Alcur Select, which seeks to maintain a net market exposure between 50 and 100 percent over a full economic cycle, lost a cumulative 9.0 percent during February and March. In contrast, the Carnegie Small Cap Index (CSX) fell by more than 25 percent during the two-month period. “Our fund’s outperformance in that period was good given the high net exposure the fund usually maintains,” Gruvberg points out.
“We are especially satisfied about how the fund performed during the turbulent months of February and March.”
Discussing stock selection and alpha generation, Gruvberg underlines the investment in Danish-listed Flügger Group, which designs and markets a wide assortment of decorative paints, wood stains, wallpaper and accessories. “We would like to highlight a true value case on Flügger that almost doubled during the year but still is one of the lowest valued companies in the Nordic space,” says Gruvberg. “This is even more obvious if you consider what PPG and Akso Nobel are currently willing to bid for Finnish peer Tikkurila.”
Closed to New Investors, Older Comrade, and Outlook
With its outstanding performance leading to strong levels of investor interest, Alcur Select approached and exceeded its asset size limit of SEK 2 billion set at inception.
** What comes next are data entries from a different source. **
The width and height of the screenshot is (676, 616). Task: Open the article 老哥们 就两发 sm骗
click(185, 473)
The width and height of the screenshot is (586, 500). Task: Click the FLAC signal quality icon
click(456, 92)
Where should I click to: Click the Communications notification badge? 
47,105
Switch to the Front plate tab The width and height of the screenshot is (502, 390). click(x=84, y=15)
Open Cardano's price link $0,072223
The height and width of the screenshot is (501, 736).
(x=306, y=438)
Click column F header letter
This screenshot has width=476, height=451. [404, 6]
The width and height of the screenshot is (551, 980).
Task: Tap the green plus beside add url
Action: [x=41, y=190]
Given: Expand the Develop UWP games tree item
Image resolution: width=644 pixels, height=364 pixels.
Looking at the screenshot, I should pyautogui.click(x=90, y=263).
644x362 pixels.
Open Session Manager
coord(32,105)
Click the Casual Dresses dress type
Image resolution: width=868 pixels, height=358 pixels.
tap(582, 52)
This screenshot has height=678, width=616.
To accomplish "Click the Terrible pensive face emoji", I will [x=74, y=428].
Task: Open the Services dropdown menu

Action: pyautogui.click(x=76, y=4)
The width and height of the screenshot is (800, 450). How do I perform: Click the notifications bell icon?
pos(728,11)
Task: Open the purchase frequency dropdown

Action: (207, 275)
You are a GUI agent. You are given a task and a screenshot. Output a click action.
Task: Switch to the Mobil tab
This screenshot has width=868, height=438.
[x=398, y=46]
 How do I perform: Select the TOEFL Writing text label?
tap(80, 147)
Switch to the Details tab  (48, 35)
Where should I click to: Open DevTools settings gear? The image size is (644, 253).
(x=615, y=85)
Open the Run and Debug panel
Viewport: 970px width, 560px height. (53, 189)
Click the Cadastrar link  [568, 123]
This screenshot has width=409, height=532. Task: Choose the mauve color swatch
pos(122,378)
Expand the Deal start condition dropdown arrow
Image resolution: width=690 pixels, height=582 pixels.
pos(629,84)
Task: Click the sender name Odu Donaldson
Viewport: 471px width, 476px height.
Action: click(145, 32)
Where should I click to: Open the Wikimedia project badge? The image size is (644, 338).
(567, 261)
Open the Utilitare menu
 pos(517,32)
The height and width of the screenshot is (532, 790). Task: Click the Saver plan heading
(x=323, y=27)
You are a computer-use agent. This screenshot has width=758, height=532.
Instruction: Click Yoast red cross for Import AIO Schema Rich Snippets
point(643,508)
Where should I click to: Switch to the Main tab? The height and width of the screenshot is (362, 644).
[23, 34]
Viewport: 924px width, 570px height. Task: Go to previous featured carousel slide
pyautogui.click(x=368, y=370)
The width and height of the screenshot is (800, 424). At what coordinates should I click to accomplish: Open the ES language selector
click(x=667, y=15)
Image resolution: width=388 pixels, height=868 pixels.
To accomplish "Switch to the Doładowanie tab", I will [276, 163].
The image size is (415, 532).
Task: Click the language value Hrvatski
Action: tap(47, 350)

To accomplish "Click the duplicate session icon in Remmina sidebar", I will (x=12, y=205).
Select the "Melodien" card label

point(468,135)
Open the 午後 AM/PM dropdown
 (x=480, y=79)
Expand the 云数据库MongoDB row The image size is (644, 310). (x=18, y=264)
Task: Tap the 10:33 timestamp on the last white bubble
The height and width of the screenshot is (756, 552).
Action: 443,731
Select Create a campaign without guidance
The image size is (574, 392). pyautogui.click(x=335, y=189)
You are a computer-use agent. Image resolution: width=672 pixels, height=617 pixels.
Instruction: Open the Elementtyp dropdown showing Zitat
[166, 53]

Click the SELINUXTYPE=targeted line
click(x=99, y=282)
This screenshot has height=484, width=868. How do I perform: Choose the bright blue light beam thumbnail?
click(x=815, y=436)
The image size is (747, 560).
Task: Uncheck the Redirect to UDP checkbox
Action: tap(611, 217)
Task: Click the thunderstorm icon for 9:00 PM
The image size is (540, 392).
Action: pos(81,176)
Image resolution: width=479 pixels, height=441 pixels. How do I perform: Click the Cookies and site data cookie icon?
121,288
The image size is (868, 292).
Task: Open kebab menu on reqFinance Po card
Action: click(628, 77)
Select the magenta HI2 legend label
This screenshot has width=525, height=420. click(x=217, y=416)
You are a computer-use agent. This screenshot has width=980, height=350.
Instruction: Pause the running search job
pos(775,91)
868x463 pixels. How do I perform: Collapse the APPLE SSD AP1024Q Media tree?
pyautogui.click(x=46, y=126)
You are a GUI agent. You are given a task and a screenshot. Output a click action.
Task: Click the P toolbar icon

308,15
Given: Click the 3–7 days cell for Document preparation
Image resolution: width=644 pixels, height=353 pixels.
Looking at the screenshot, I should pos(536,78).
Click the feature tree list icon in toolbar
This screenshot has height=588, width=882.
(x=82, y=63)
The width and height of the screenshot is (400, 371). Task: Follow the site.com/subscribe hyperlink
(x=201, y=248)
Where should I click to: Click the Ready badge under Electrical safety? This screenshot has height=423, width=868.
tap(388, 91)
Consequently, Stockholm-based Alcur Fonder has decided to close the fund for the subscription of new units beyond 2020. “Alcur Select is closed to new capital, but we recently launched our new fund, Alcur Grow, where we concentrate our best long ideas,” says Gruvberg. “The fund is headed by Mikael Holm with support from the Alcur team.” Alcur Grow was launched at the beginning of 2021, seeking to maintain a portfolio that contains between 25 to 30 Nordic small- and medium-sized public companies.
“Alcur Select is closed to new capital, but we recently launched our new fund, Alcur Grow, where we concentrate our best long ideas.”
Alcur Fonder’s oldest fund, a lower-risk long/short absolute return fund launched in early 2007, recorded its best annual performance last since inception. Alcur gained 18.8 percent last year, having delivered an annualized return of 5.7 percent since January 2007. Alcur maintained an average net market exposure of 12 percent over the course of last year, which was in line with its historical average. According to the Alcur team, the fund’s strong performance partly stems from successfully capitalizing on several themes, “where we have owned many of the digitalization winners and avoided or shorted many losing sectors.”
“We still find value and decent risk-adjusted returns in forgotten segments and some hidden gems.”
Sharing his thoughts and outlook on the market environment, Gruvberg says that “some parts of the market are definitely reminiscing of historic bubbles and expected long-term returns in certain segments will definitely be lower near term.” He goes on to emphasize that “the market is chasing trends no matter the price nor valuation,” adding that “we have all seen the signs before.” Gruvberg acknowledges that “timing for a correction is as usual tricky to predict.” However, “we still find value and decent risk-adjusted returns in forgotten segments and some hidden gems.”